The infant Napoleon was nursed by a Corsican paesana, or countrywoman, whose memory he cherished, and who, with her children and grandchildren was remembered in his last will.* This good woman paid him a visit at the palace of the Tuileries, when he was at the height of his splendour, and returned to Corsica loaded with his gifts. Napoleon first left Corsica for the Military School at Brienne in 1778, when he was about nine years old. There was nothing very striking in his boyhood; he has said himself that he was only a stubborn and inquisitive child. He was essentially Italian. At Brienne, where he spent not quite six years, he learned to speak French, and became distinguished by his aptitude for mathematics, but made little progress in Latin and general literature.

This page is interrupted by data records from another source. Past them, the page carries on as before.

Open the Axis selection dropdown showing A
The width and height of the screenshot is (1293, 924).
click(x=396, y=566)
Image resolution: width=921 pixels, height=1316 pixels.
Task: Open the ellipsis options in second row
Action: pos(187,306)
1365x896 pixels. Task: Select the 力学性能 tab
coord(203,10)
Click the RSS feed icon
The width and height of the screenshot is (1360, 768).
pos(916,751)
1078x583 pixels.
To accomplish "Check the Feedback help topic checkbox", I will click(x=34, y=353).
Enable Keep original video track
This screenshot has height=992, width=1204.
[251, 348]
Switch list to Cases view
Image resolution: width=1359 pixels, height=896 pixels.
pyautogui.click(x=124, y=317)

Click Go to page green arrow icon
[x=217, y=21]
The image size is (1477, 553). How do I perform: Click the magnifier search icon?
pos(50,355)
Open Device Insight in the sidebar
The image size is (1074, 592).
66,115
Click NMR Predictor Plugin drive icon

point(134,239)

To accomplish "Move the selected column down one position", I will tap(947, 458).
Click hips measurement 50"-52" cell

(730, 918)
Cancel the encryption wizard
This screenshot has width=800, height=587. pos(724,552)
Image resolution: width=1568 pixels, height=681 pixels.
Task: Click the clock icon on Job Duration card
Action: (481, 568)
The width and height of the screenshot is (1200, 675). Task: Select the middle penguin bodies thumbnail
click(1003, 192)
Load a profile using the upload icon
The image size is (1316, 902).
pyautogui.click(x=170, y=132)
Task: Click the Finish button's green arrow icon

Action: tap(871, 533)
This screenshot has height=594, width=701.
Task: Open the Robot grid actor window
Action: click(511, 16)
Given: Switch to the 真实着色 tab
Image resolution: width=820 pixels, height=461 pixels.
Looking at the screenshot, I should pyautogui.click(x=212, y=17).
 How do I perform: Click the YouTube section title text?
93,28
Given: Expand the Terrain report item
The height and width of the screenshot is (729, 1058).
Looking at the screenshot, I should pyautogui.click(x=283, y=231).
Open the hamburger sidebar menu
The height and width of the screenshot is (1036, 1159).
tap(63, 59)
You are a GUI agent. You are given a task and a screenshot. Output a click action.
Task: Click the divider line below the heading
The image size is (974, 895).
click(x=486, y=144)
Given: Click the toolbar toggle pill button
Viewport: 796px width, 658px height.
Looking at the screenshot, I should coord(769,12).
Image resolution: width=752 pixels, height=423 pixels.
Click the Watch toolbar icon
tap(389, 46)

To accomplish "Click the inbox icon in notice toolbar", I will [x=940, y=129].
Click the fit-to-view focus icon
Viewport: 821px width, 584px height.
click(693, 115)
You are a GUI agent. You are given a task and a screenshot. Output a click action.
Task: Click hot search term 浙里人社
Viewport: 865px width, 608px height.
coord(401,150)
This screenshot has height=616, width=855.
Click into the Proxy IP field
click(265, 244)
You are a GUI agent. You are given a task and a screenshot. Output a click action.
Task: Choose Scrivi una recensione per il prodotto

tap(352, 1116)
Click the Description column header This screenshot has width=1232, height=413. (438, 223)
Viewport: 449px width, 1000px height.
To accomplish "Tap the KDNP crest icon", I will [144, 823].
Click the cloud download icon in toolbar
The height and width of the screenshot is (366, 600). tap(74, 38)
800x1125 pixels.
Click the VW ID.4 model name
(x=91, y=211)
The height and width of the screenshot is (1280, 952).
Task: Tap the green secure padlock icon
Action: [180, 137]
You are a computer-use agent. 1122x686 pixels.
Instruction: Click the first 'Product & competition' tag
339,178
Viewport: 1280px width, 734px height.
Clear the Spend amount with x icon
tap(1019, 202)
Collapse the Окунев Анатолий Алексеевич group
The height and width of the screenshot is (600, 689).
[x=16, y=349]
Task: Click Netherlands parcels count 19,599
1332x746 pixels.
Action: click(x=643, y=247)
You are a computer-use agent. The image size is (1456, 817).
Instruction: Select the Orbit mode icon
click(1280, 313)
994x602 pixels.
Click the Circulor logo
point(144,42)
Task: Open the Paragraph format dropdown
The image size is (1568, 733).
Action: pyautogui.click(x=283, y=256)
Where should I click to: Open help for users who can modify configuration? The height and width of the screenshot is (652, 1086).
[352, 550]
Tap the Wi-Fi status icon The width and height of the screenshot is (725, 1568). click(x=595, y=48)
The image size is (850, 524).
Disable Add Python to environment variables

Pichegru was for a time his monitor in the mathematical class. Bourrienne (afterwards his private secretary), who was his school companion and his only friend at Brienne, says that at this time Napoleon was noticeable chiefly for his Italian complexion, the keenness of his eye, and a certain abrupt and bitter tone in his conversation. He was poor and proud. His more mercurial and more affluent schoolfellows looked upon him as a needy foreigner, and he keenly felt their jibes and sneers. Countries may be annexed and politically incorporated, but the character, language, and habits of a people are not to be changed quite so soon. In France a Corsican is still a foreigner, and in that Italian island a Frenchman is still more alien. One day, in a pet, young Napoleon told Bourrienne that he did not like his countrymen, and that he would live to do them mischief. Bourrienne states that he studied history assiduously, especially classical history. This he must have done in French translations and epitomes, without undergoing the sobering process of construing "Biographie Universelle."

* Montholon, "Memoires," &c.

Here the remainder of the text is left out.